What Makes a Happily Ever After?

Christina Moravec
P.S. I Love You
Published in
4 min readMar 5, 2018

Fairy Tales peak then promptly end.

As an audience, we never get to see what happily ever after looks like, only that the outlook is, well, happy.

Instead, we relish in the fairy-tale promise that one thing, usually love, sweeps in and makes everything better, for good — happiness everlasting.

In the modern Cinderella Story, our girl would suffer through some terrible, dead-end job. The wicked stepmother trope would be replaced by an overbearing manager. Poor Cindy would be underutilized, underpaid, and underappreciated.

Consequently, Cindy would dream of a corner office in the shiny Salesforce building that towers over Indianapolis. In her sorry cubical, she would secretly scroll through job boards, hoping her manager mistakes her escape efforts for noteworthy productivity.

One sunny Wednesday lunch hour, Cindy would swiftly change into the business professional power suit borrowed from her Fairy Godroommate. Minutes later, while exiting her pumpkin orange Uber, Cindy’s heart would flutter: this is her fairytale moment — an exceptional interview, an on-the-spot job offer, and a promising new career, just as the clock strikes noon.
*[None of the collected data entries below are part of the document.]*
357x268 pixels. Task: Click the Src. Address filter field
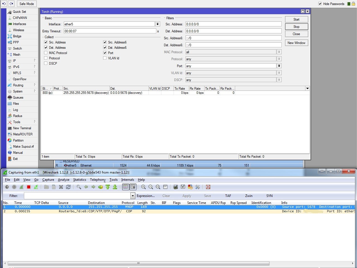[233, 24]

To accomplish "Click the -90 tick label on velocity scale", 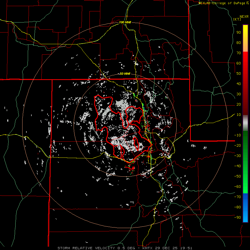I will (x=238, y=218).
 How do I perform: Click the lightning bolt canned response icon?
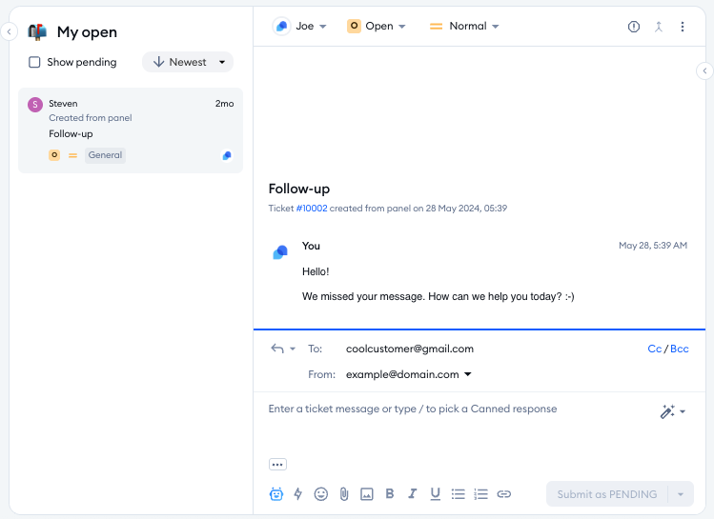(297, 494)
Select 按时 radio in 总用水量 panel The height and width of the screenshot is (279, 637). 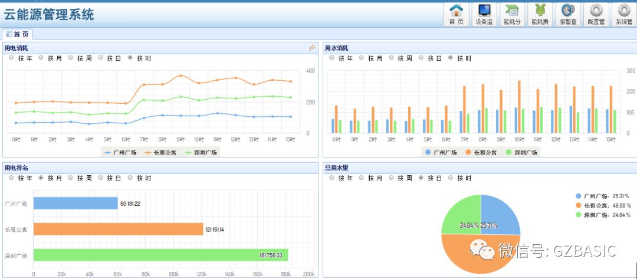[x=451, y=177]
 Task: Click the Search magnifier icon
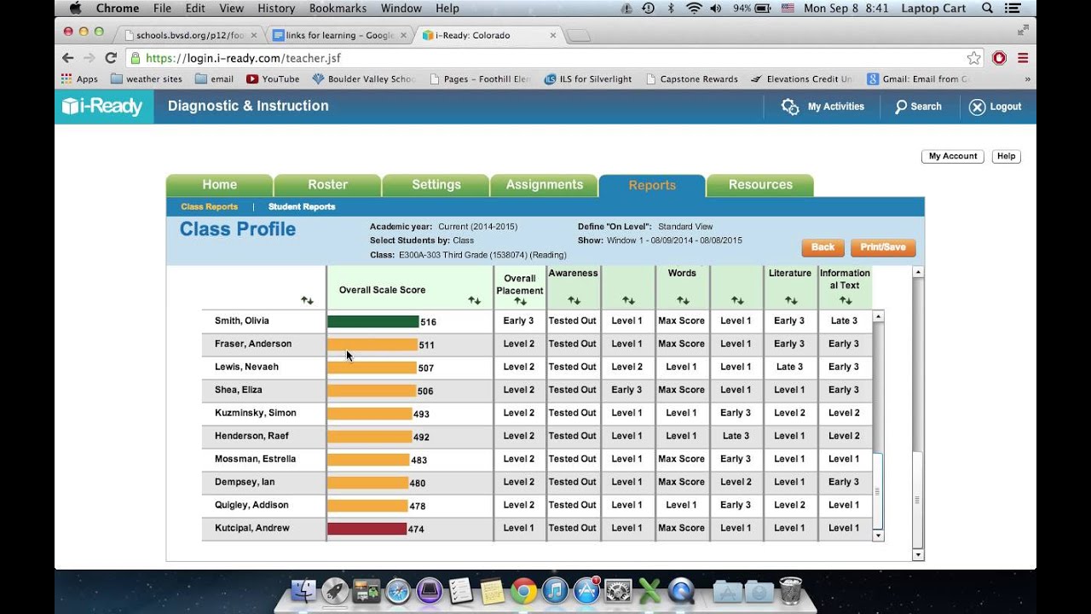click(x=901, y=107)
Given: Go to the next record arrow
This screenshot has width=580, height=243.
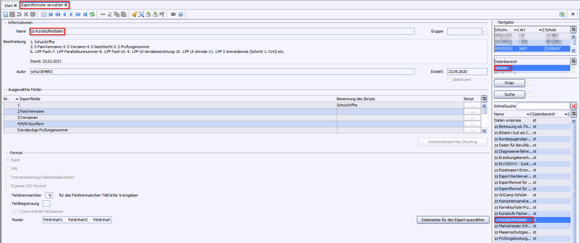Looking at the screenshot, I should tap(71, 14).
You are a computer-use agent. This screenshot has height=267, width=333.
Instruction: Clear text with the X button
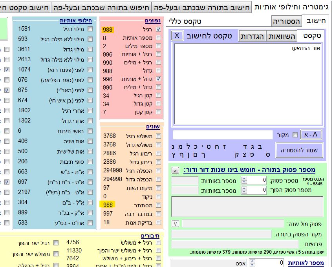click(x=177, y=36)

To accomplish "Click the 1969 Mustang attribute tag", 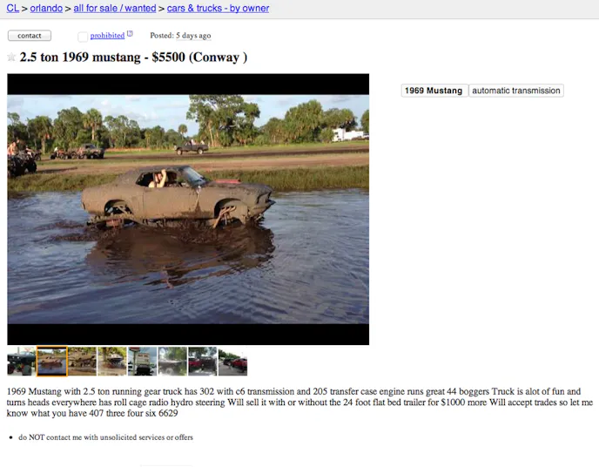I will 434,91.
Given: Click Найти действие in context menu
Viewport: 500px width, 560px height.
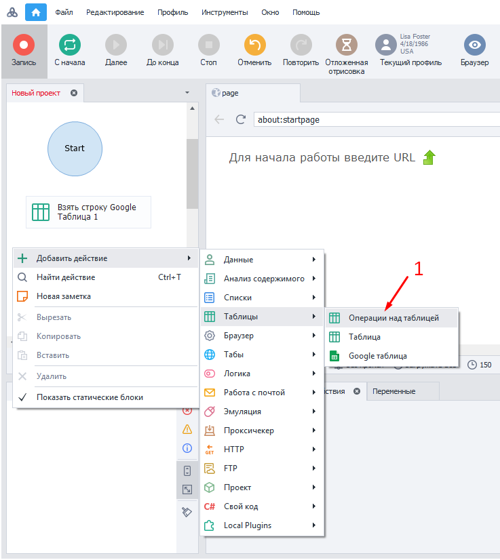Looking at the screenshot, I should point(66,277).
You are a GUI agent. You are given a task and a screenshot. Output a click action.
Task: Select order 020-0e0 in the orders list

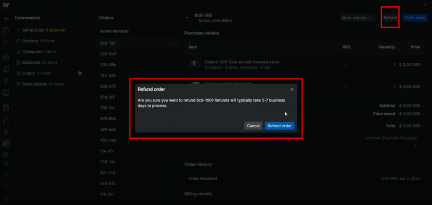coord(108,54)
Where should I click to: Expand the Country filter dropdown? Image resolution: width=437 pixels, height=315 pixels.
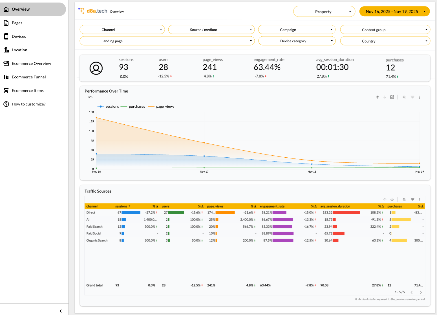point(385,41)
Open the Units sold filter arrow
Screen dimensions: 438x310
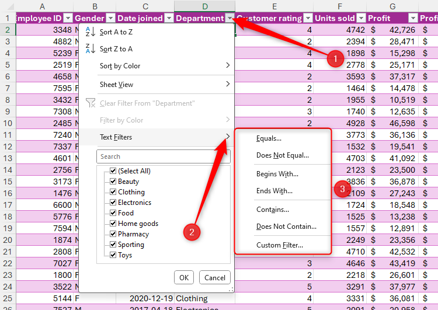[x=360, y=18]
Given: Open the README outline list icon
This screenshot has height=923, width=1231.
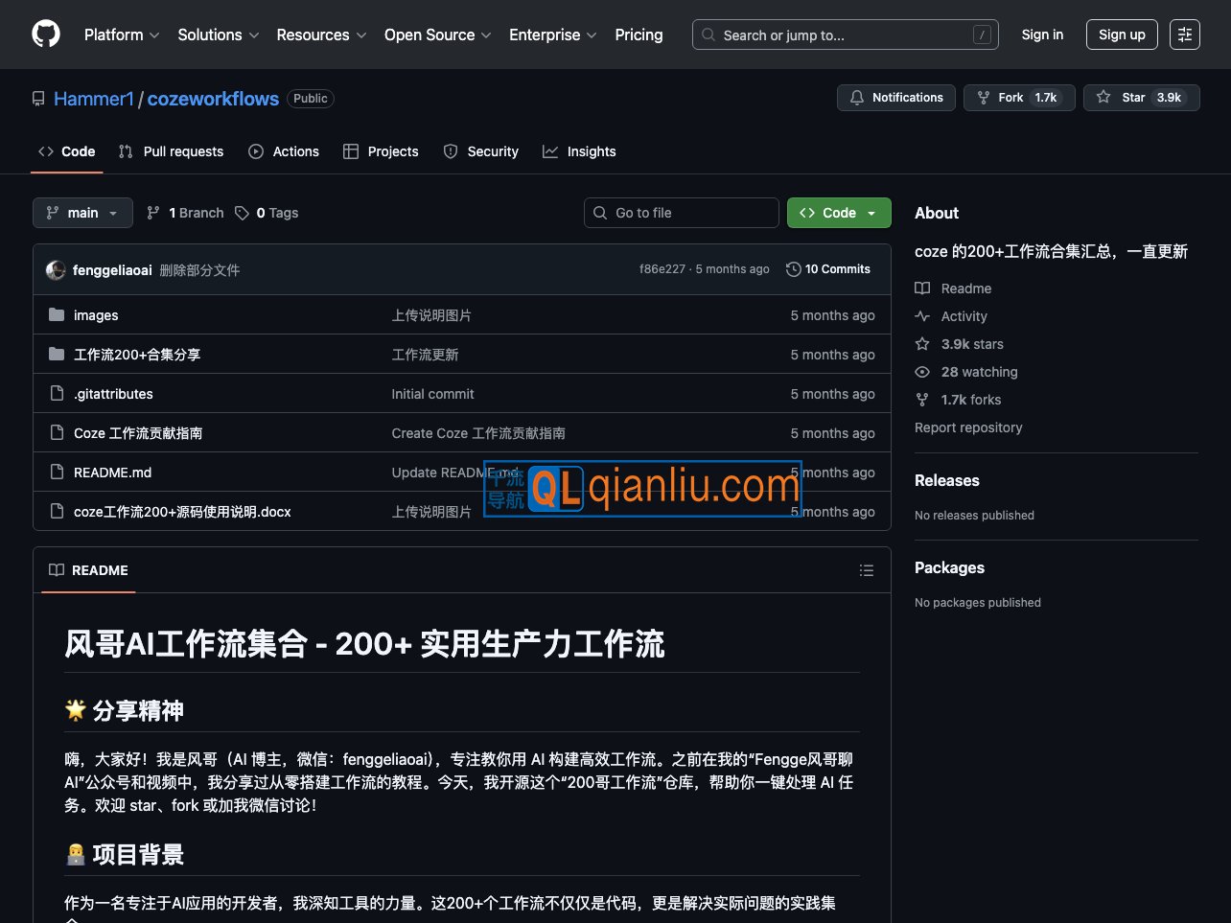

And business professional Cinderella worked happily ever after. The End.

That’s it? Yep, this Fairy Tale is about landing the dream job, not keeping it. Just like the classic Cinderella story, we don’t hear about any of her inevitable struggles; we prefer stories of falling in love, not maintaining love.
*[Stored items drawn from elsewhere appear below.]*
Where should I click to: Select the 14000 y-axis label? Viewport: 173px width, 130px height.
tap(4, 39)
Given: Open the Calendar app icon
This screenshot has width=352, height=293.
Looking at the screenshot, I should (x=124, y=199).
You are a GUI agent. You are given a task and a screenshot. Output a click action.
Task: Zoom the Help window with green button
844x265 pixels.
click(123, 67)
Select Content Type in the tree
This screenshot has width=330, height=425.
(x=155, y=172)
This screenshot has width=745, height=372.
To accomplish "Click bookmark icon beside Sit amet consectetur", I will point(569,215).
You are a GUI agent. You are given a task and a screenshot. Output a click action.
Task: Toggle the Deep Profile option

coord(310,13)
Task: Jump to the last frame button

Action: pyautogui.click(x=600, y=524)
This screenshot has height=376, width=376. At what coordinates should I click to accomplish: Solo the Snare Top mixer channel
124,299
In the same vein, why would we linger post job acceptance when to maintain any job is to toil through innumerable frustrations and disappointments? Successes are innumerable as well; however, what kind of Fairy Tale is one that proves HEA (happily ever after) is, in reality, more ordinary than extraordinary?

With no point in glorifying it, maintenance sucks. Maintenance makes us forget how grateful we are for our livelihood or how in love we once were.
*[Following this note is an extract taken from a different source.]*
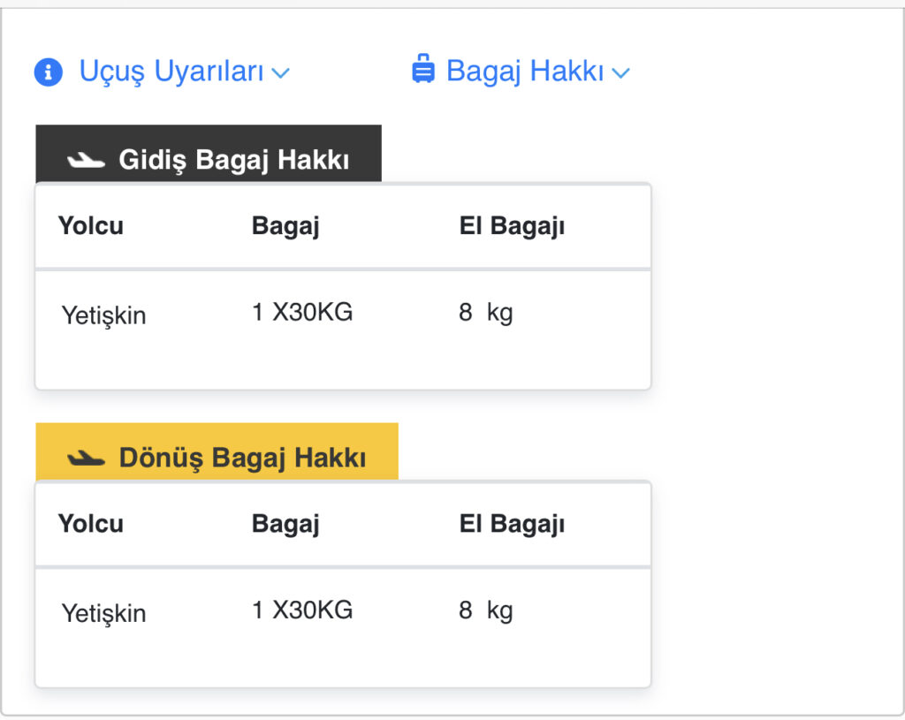The height and width of the screenshot is (720, 905).
Task: Click Bagaj column header in Gidiş table
Action: (285, 226)
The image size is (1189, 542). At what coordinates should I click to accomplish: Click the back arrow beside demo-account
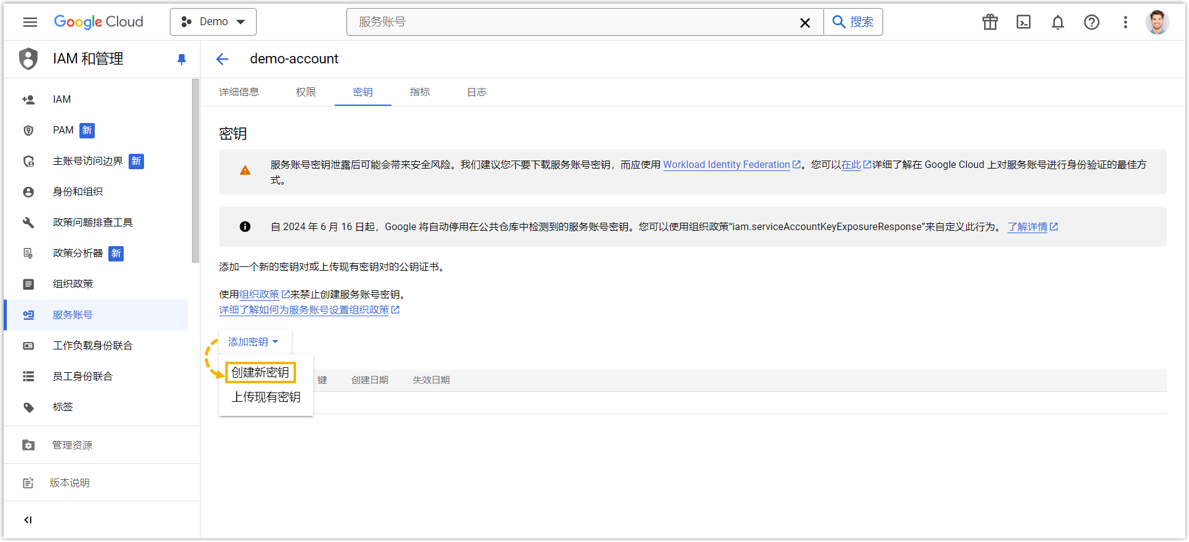[222, 59]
Even if we end up with everything we asked for (and never want for more), we’ll also receive plenty we didn’t ask for. Life’s funny like that.

If you’re lucky, all this unwanted stuff will give you perspective, that coveted sense of unwavering gratitude. If you aren’t so lucky, I have a squad of 20-somethings ready to embrace you.

It seems surprising to all my friends how much of our 20’s is spent questioning whether we are living life as we should. With each of my successes lingers the insecurity that I am headed down the wrong path; am I sure this is what I want?

While I’ve never had my own HEA, I became too personal with an ex’s seven-year, massive debt-accumulating, all-consuming HEA: a tenure track professorship. I was there the moment he attained his HEA and there the moment he began to live it.

One of my theories for the ridiculously destructive way we ended (besides being painfully, comically mismatched) was the reality of his HEA. After all the time and tears, his HEA was, as all jobs are, a mixed bag. To live up to his promise that building an obsessive career would ultimately bring him the most fulfillment, he created unnecessary responsibilities, worked crazy long hours. I took him away from that, begged him for more of his time.

Finding a balance was unnecessarily uncomfortable for both of us. I was detracting from the joy of his long-awaited HEA: I had to go.

Watching all that misery go down gave me a healthy suspicion of inflexible HEAs.

This year, a work trip to Mexico put the nail in my HEA coffin, now floating somewhere in the Pacific, given the Viking funeral it deserves.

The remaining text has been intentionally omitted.